Baiersbronn ist nicht nur für die schönen Täler und dunkeln Wälder des Schwarzwalds bekannt. Nein, vor allem auch für kulinarische Genüsse. Und auch die werden wir auf dem Wanderwochenende ausgiebig genießen. Unser Koch heißt Scheithauer und verdient meinen vollen Respekt. Wir sind im Oberdorf von Baiersbronn untergebracht. Am Samstag reisen wir an und genießen ein leckeres Mitagessen. Danch erkunden wir auf einer kleinen Wanderung die nähere Umgebung.
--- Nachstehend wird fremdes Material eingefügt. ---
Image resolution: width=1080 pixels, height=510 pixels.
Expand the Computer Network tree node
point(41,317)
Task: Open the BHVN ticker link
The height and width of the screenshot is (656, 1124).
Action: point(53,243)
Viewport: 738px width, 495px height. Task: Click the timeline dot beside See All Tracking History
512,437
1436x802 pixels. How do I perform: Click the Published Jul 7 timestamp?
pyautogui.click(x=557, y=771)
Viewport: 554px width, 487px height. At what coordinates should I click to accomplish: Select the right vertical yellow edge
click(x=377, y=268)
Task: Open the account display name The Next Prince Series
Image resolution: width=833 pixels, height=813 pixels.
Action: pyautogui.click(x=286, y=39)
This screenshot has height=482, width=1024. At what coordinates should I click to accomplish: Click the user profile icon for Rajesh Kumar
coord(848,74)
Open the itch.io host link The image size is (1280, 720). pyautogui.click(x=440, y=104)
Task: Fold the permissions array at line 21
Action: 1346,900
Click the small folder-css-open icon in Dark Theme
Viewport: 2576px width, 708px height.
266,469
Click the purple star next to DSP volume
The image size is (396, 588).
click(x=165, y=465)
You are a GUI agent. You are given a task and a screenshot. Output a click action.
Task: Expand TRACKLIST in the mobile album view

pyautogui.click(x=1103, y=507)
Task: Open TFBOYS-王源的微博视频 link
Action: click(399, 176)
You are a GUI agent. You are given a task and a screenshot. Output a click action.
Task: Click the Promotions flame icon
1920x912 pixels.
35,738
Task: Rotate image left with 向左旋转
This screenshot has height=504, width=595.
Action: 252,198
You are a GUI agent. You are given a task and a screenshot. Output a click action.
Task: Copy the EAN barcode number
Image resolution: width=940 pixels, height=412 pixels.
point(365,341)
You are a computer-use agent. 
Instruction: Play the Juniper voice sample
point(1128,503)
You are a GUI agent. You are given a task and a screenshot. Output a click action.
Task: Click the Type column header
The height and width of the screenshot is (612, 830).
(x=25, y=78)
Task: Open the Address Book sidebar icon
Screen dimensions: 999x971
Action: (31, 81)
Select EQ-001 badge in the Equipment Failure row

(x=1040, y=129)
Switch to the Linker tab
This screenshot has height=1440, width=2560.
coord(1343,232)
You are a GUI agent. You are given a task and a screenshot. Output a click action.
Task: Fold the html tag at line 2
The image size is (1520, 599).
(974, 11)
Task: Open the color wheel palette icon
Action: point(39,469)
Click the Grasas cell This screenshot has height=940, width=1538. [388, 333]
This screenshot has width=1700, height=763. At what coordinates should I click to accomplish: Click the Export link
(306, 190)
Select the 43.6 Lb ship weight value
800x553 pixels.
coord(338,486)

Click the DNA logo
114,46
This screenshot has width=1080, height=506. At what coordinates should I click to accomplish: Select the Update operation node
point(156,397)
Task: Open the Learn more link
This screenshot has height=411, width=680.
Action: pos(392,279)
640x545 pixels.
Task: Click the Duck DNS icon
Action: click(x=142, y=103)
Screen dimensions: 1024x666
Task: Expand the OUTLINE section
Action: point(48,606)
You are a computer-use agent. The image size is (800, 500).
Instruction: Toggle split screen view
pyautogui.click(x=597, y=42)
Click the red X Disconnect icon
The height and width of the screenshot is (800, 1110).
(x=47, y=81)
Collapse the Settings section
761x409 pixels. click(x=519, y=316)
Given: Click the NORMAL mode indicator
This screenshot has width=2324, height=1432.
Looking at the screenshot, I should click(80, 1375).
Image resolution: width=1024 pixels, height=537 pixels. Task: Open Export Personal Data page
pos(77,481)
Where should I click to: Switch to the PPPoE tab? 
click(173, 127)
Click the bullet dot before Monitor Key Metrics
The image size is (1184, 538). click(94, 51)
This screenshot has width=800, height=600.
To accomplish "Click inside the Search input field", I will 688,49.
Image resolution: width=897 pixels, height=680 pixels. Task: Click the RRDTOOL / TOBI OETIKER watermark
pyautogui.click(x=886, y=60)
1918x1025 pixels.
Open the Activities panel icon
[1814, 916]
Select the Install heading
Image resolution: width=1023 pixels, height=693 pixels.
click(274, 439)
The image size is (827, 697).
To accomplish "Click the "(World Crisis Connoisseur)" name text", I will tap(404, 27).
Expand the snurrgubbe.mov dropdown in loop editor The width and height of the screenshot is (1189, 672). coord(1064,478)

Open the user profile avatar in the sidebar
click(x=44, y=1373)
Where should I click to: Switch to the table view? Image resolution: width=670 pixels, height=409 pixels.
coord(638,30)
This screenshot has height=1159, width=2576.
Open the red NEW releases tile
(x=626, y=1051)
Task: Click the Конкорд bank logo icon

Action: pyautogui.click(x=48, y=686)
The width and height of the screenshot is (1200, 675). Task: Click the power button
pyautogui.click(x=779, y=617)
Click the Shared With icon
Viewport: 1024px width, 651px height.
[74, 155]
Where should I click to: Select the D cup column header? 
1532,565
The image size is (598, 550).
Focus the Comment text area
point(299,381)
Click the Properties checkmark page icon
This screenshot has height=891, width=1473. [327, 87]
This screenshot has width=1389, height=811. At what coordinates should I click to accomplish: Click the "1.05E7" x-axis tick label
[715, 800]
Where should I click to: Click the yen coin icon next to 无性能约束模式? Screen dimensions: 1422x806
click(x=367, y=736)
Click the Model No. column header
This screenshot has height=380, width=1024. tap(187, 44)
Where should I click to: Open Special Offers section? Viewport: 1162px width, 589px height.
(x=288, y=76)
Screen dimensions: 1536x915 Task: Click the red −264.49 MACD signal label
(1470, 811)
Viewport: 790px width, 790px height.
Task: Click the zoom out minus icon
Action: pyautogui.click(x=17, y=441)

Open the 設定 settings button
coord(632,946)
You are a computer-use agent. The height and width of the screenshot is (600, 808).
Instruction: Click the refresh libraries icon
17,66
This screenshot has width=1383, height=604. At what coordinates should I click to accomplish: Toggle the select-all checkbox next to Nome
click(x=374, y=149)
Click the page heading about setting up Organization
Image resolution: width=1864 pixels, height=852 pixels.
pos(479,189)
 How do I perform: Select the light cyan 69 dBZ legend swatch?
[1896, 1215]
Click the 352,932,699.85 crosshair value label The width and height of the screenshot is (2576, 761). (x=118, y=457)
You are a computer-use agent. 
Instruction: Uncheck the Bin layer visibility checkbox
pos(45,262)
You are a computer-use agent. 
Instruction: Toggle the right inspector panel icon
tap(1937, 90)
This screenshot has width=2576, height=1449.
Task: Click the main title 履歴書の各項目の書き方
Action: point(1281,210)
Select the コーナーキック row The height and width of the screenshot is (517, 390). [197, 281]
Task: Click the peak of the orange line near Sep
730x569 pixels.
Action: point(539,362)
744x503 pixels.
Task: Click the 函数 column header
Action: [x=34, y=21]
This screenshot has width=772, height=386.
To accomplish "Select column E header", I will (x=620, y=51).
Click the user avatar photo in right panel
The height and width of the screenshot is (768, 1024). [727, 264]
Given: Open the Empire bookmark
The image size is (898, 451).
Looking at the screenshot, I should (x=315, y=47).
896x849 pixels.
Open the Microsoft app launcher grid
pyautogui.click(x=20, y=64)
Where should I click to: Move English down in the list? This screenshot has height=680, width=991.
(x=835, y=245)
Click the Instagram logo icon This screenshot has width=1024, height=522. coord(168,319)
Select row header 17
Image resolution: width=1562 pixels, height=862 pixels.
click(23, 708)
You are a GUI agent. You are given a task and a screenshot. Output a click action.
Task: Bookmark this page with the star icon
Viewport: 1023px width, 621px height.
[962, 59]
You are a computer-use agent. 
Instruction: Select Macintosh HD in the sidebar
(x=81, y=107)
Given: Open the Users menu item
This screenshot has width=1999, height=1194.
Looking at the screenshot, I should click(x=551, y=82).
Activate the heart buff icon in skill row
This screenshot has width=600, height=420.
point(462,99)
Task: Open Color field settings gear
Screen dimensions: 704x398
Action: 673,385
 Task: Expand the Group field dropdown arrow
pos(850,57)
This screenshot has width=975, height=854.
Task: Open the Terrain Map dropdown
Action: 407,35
Abends gibt es dann ein richtiges Schwarzwälder Versperbuffet mit warmen und kalten Spezialitäten. In lustiger Runde verbringen wir einen schönen gemeinamen Abend, bevor wir uns in den geräumigen Einzel- und Doppelzimmer zur Ruhe betten. Ab 8.00 am nächsten Morgen müssen wir uns schon wieder durch ein reichhaltiges Frühstücksbüffet arbeiten - tja -das Leben ist halt hart... Danach starten wir zu einer größeren aber nicht anstrengenden Wanderung. Wir folgen einem lieblichen Bachtal und gelangen auf den Höhenzug des Schwarzwalds mit seinen mächtigen über 100 jährigen Tannen und Fichten. Gerastet wir an einem der dunklem Karseen, die sich nach der letzten Eiszeit vor 12000 Jahren gebildet haben. Die spezielle Flora der Schwarzwaldbiotope erfreut unser Auge. Am Nachmittag fahren wir zurück und sind etwa um 18.00 wieder in Tübingen.

Ein absolutes Wellness und Erlebniswochenende - bitte beachten: maximal 10 Teilnehmer sind möglich!